WORK ITEM: Lines below that hold the word "computer" must be copied in full.

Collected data
________________________

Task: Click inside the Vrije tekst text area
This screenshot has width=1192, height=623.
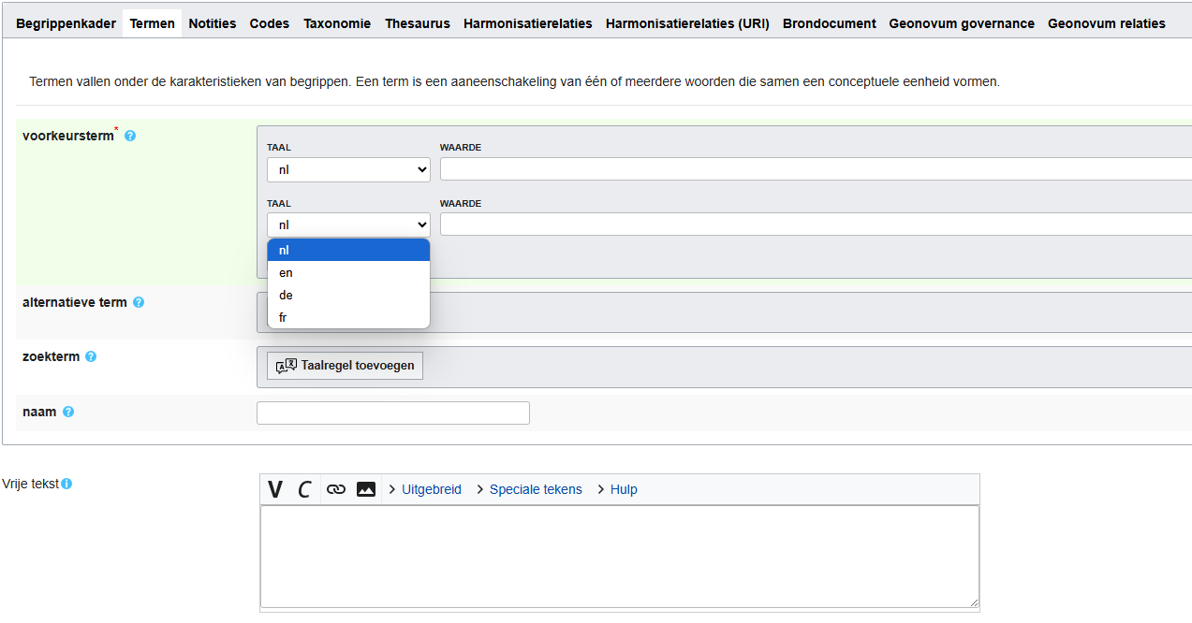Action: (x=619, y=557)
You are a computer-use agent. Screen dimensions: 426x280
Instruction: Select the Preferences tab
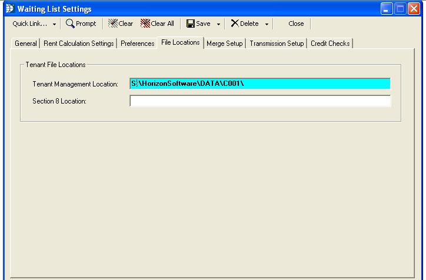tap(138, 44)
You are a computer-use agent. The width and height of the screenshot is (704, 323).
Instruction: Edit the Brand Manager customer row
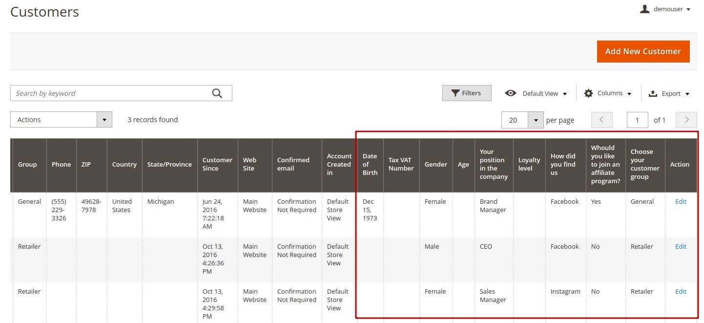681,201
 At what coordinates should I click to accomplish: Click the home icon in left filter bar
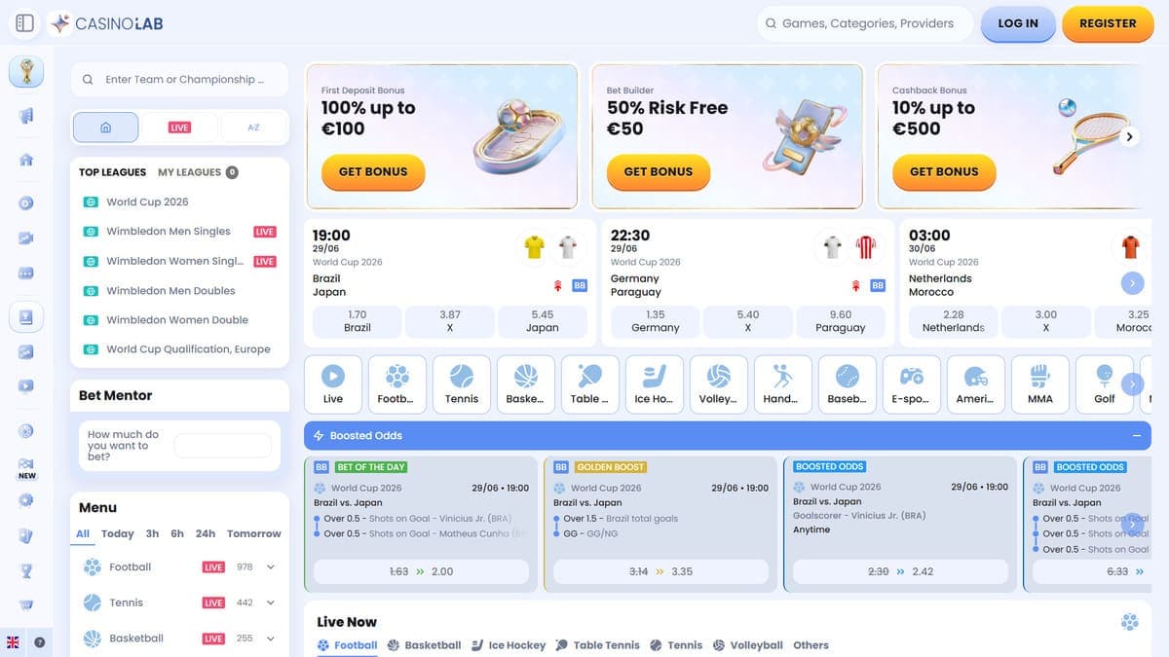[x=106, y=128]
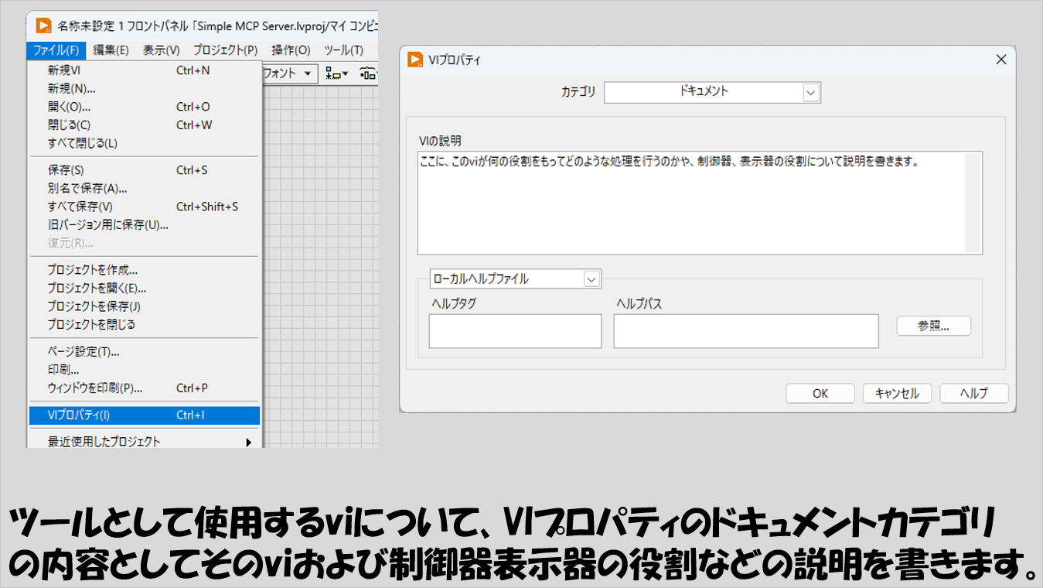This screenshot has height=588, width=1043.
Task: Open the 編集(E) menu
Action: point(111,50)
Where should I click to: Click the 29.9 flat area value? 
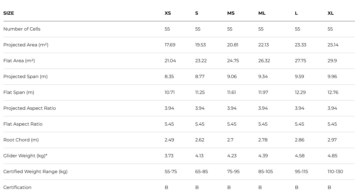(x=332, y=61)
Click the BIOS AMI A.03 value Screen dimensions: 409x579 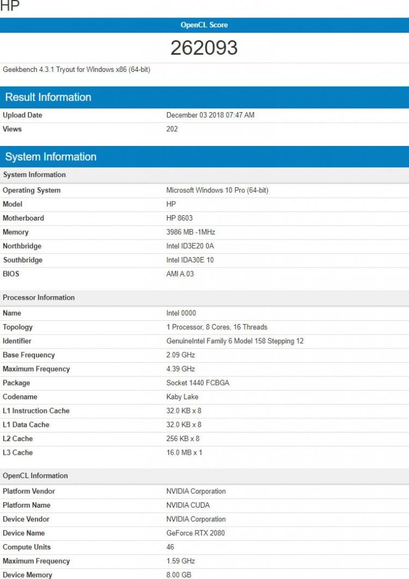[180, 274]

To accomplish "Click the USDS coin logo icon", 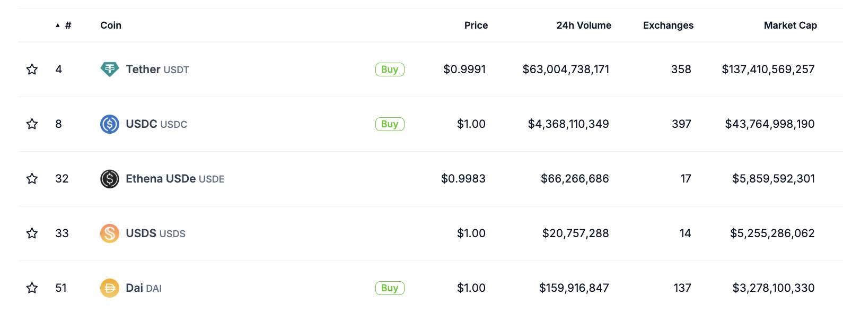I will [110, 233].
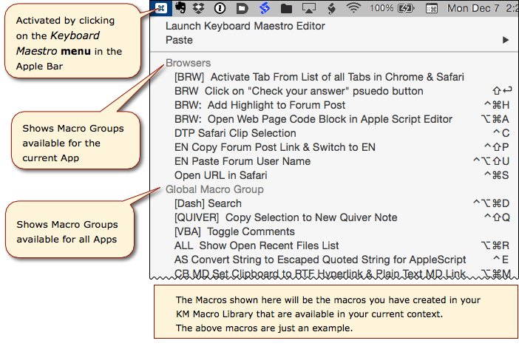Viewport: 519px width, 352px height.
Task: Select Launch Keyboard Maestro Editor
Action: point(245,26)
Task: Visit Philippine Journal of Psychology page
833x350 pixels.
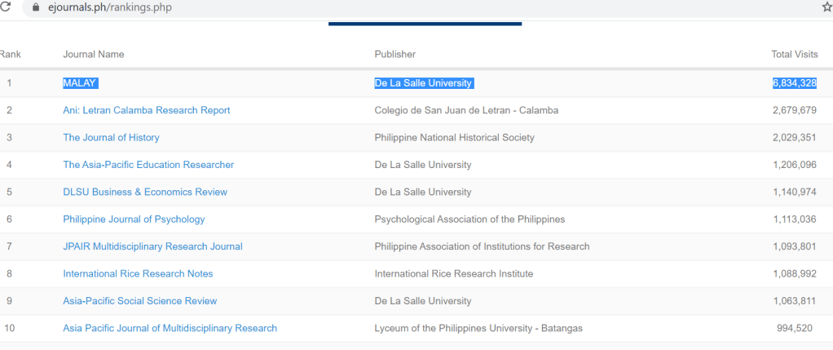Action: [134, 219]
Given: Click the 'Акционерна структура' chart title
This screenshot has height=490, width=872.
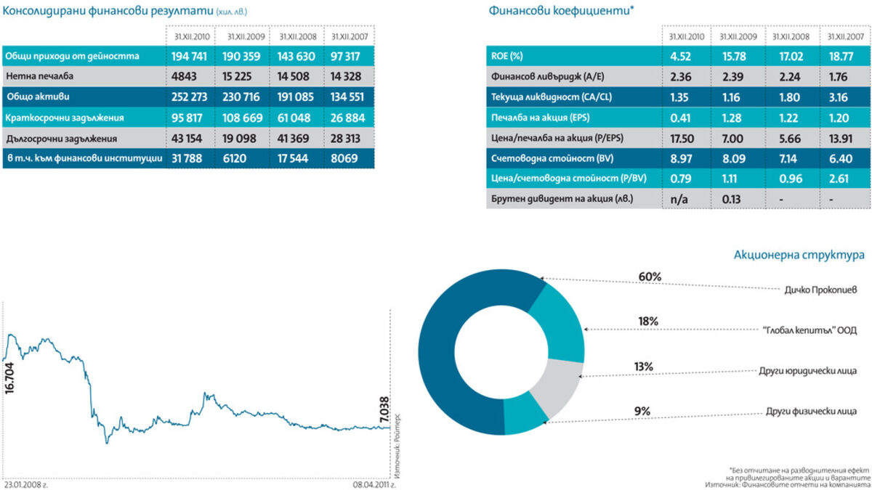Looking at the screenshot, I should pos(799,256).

________________________

WRITTEN SOLUTION:
You are a computer-use agent. Screen dimensions: 426x280
You are a computer-use agent. The width and height of the screenshot is (704, 323).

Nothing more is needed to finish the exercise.